An editorial image evoking the tension between autonomous vehicle technology and real-world safety failure — a robotaxi at a dark urban intersection facing ambiguous conditions.

Artificial IntelligenceAutonomous VehiclesTechnology

The Self-Driving Car Saw Her 5.6 Seconds Before Impact — And Still Couldn't Decide What She Was

Ashutosh Singhal April 6, 202616 min read

I was sitting in a conference room in late 2023, watching a video that would change how I think about AI safety forever. The footage was from a Cruise robotaxi in San Francisco. A pedestrian had been struck by a human-driven car, thrown into the path of the autonomous vehicle, and pinned underneath it. The robotaxi stopped — briefly — and then began to pull over to the side of the road, dragging the woman 20 feet across the asphalt.

The room was silent. Someone on my team said, "The car thought it had a side-impact collision." And that sentence — the car thought — became the seed of everything we've been building at Veriprajna since.

Because the car didn't "think" anything. It ran a classification subroutine, got the wrong answer, and executed a pre-programmed maneuver that turned a survivable accident into something far worse. There was no reasoning. No awareness. No safety architecture that could catch a catastrophic misdiagnosis before it became a catastrophe.

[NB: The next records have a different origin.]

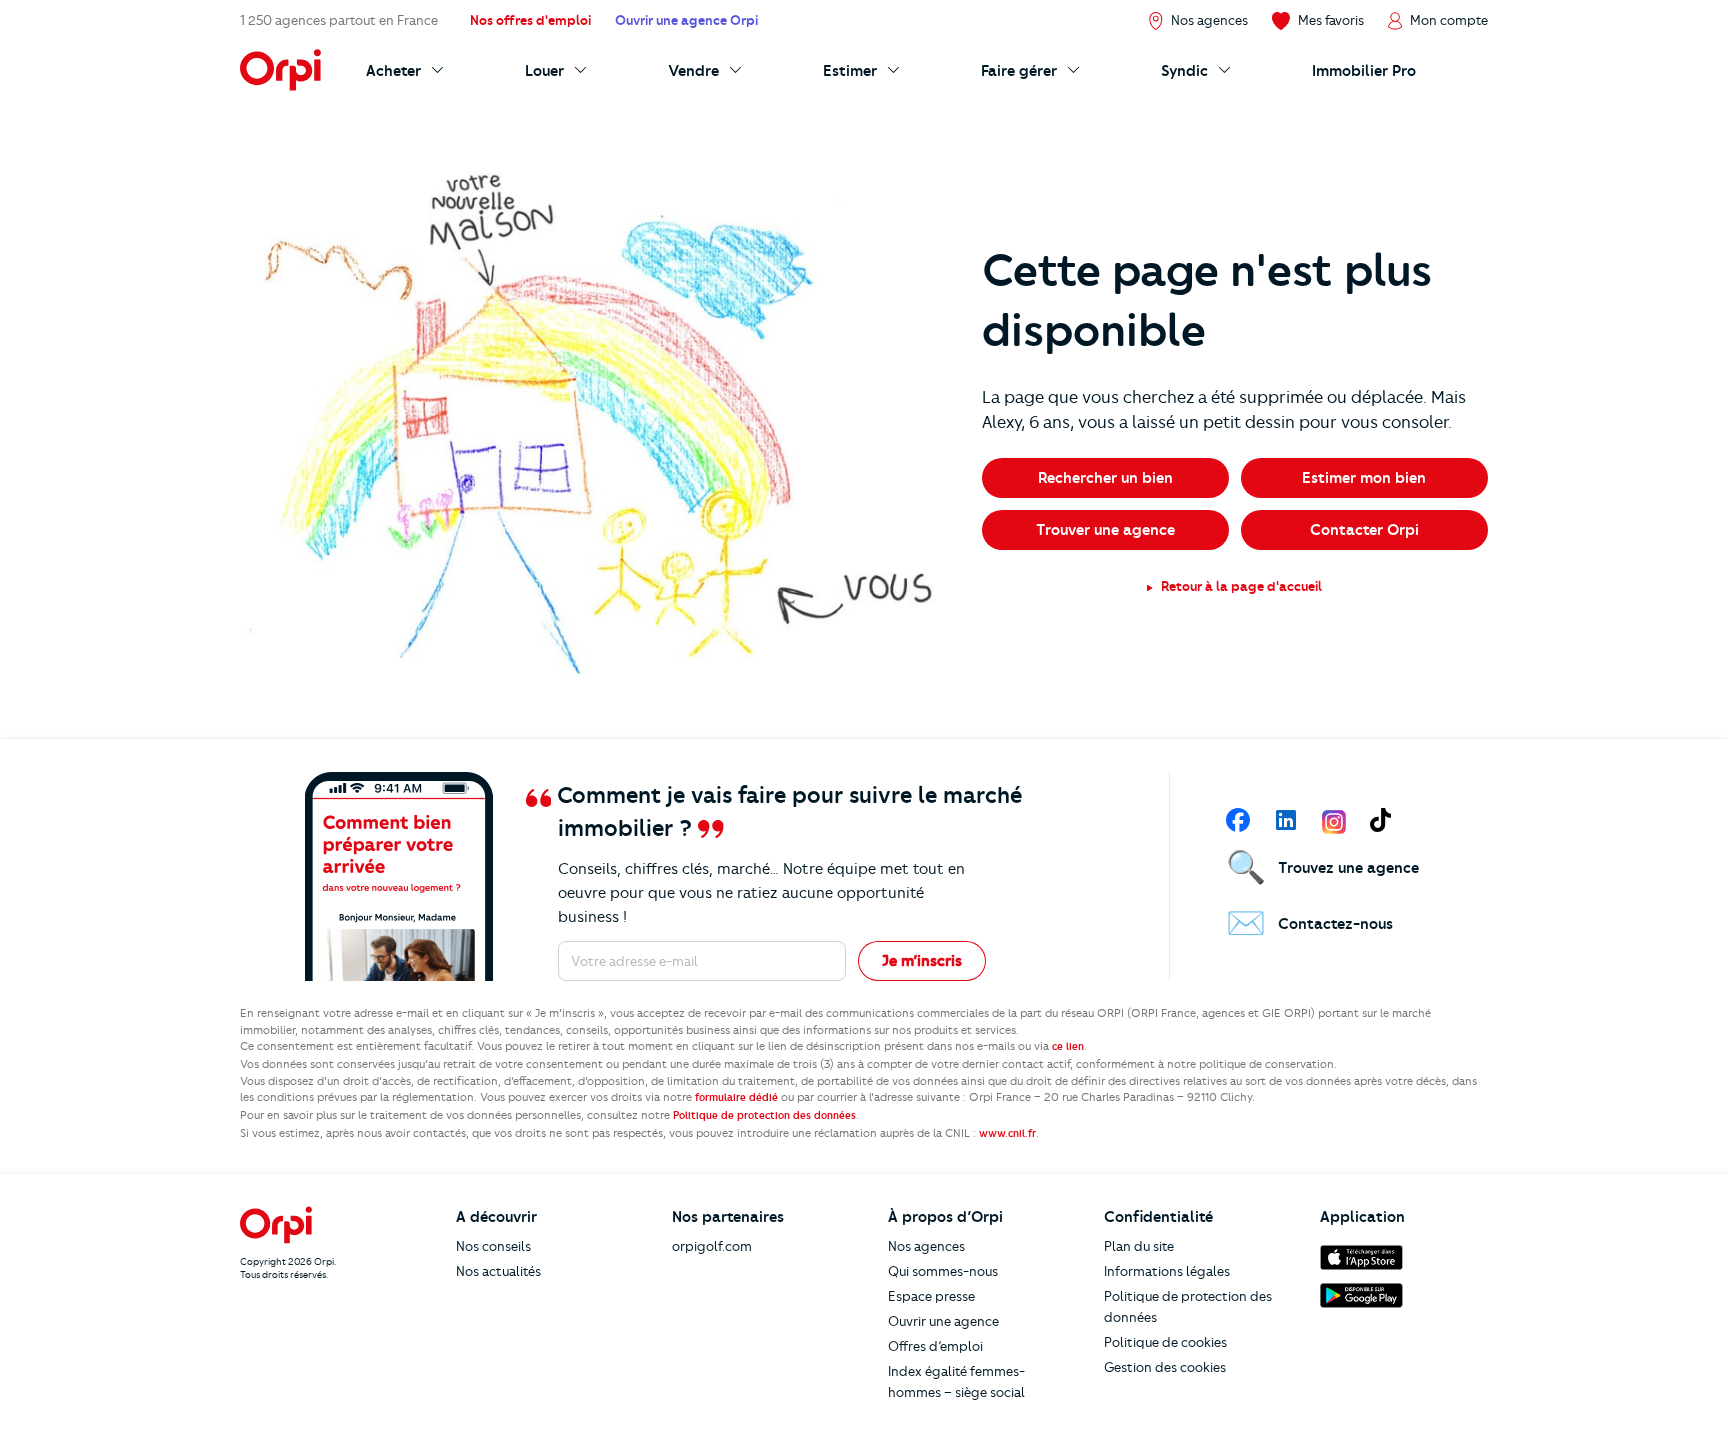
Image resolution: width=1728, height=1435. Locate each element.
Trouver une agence (1105, 530)
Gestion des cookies (1165, 1367)
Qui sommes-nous (943, 1271)
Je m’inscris (922, 961)
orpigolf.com (712, 1246)
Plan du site (1139, 1246)
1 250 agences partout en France (339, 20)
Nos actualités (498, 1271)
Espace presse (931, 1296)
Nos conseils (493, 1246)
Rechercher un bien (1105, 478)
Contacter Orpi (1364, 530)
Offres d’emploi (935, 1346)
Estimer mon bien (1364, 478)
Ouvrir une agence (943, 1321)
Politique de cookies (1165, 1342)
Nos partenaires (728, 1217)
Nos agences (926, 1246)
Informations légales (1167, 1271)
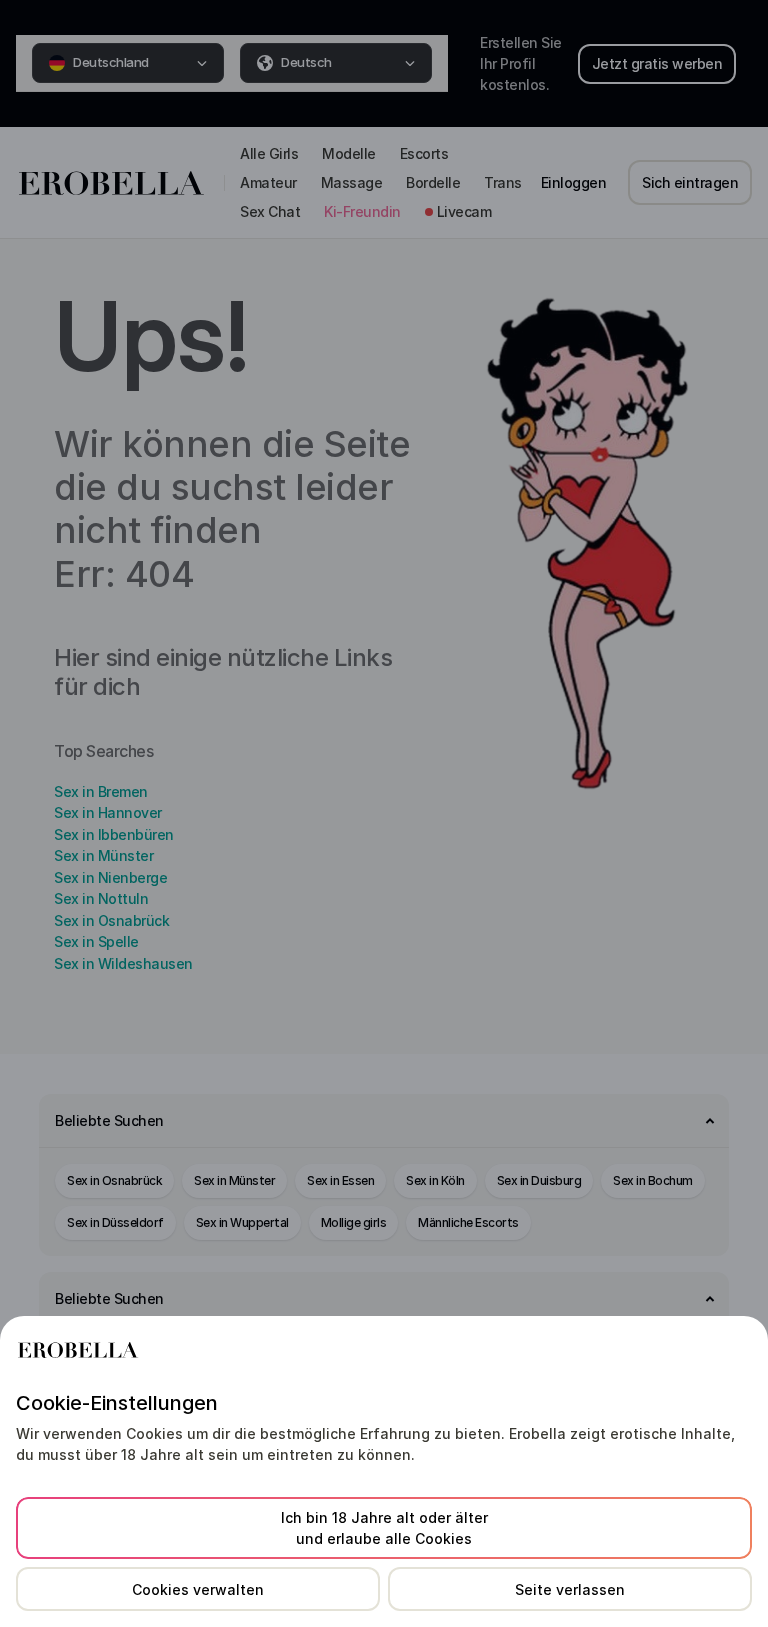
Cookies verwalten (198, 1589)
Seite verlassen (570, 1589)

This is the gap I keep trying to explain to investors, clients, and fellow engineers: the distance between an AI that performs well in demos and an AI that behaves safely when the world stops cooperating. I've started calling it the Perception-Logic Gap — the space between what an autonomous system sees and what it actually understands. And right now, that gap is killing people.

What Happened When the AI Had Nearly Six Seconds and Still Failed?

A timeline diagram showing how the Uber ATG system reclassified the pedestrian over 5.6 seconds, resetting trajectory predictions each time, until it was too late to brake.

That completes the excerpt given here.